I think case studies are very beneficial to psychological research. Despite them being extremely time consuming and costly they provide a significant amount of insight into a particular area….more insight than any other type of research can do. Yes it isn’t generalisable however it can lead to theories being developed and then further, less time consuming research being done. It is also a good strategy to use when looking into rare phenomena. A well known case study was the study of Genie, a young girl who was shut off from society by her father and who experienced stunted developmental and physical growth. From this case study, researchers learnt a lot about the effects of isolation and these findings would never have been available if the case study had not happened. No experimenter would be able to create the environment and manipulate a child’s life to see what the effects of isolation have. Case studies are well worth the time and effort as they gain an extreme insight into particular areas of study.

16 04 2012
12 04 2012

This is a really good and thorough blog so its really hard to think of something to comment…but I ll have a go. I agree with you that although case studies do have problems of generalisation to the wider popultion they are also very good sources of information. Take the famous case study by John Martyn Harlow of the railroad constructor Phineas Gage for instance. Famous for having a iron rod driven all the way through his head, destroying much of his left frontal lobe. because his case was the first to suggest a link between brain trauma and personality change, and although subsequent studies using a larger number of partciapants have also shown this, it was the first. My suggestion is that once a case study has been conducted we then research the findings with many more subjects (prehaps in a lab settings) to see if the results are the same.

16 04 2012

The problem with studying further, however, is one of the reasons case studies are around.

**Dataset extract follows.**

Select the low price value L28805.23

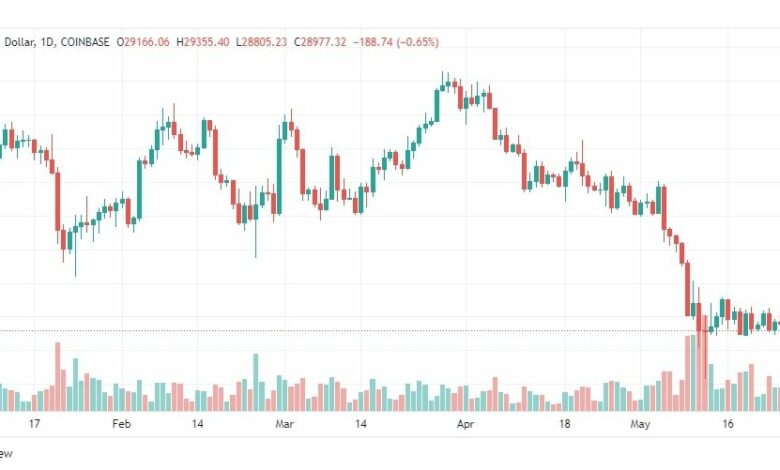261,42
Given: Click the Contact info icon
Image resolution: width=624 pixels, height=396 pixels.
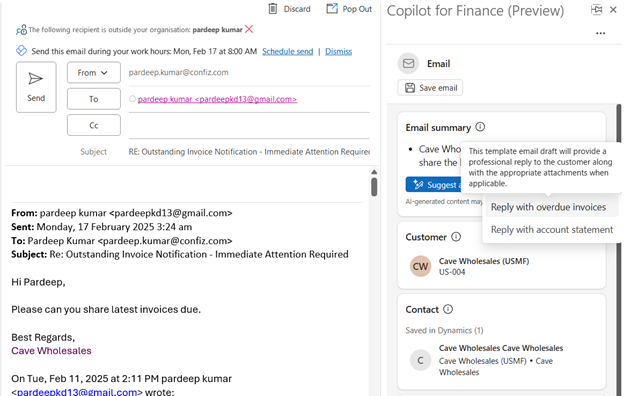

Case studies such as Phineas Gage are very unique. It would be very hard and unethical (let alone illegal) to go out and drive a railroad spike through someone’s brain. It occurred (relatively) naturally with Phineas, and so allowed testing. To test it further, you couldn’t go round removing little pieces of people’s brains. You would have to find more people with an existing condition. This would be hard, time consuming, costly and may not be successful. This is only for certain types of case study though. There are also many cases where I think that the richness of data from a case study can lead to many studies and theories. This link ( describes well how case study data can be used to generate theories. It makes a point of the fact that they must be tightly linked to data, but also points out the fact that the theories generated may be quite novel. This again is a huge positive, as it allows for the progression of science, and means it isn’t boring!

1 04 2012
Homework for my TA « psud63

[…] Share this:TwitterFacebookLike this:LikeBe the first to like this post. […]

1 04 2012

Really well explained blog, well done!
Case studies are extremely useful, but as you mentioned psychologists do have to be cautious when generalising the findings from a single case study to the general population, as there may have been specific factors that led to the findings that are not necessarily found in the general population.
Another issue with case studies is that they can be based on retrospective data, which is not always the most accurate, as people may recall events differently.
And lastly,case studies are usually based upon extreme circumstances, therefore again can not always be generalised.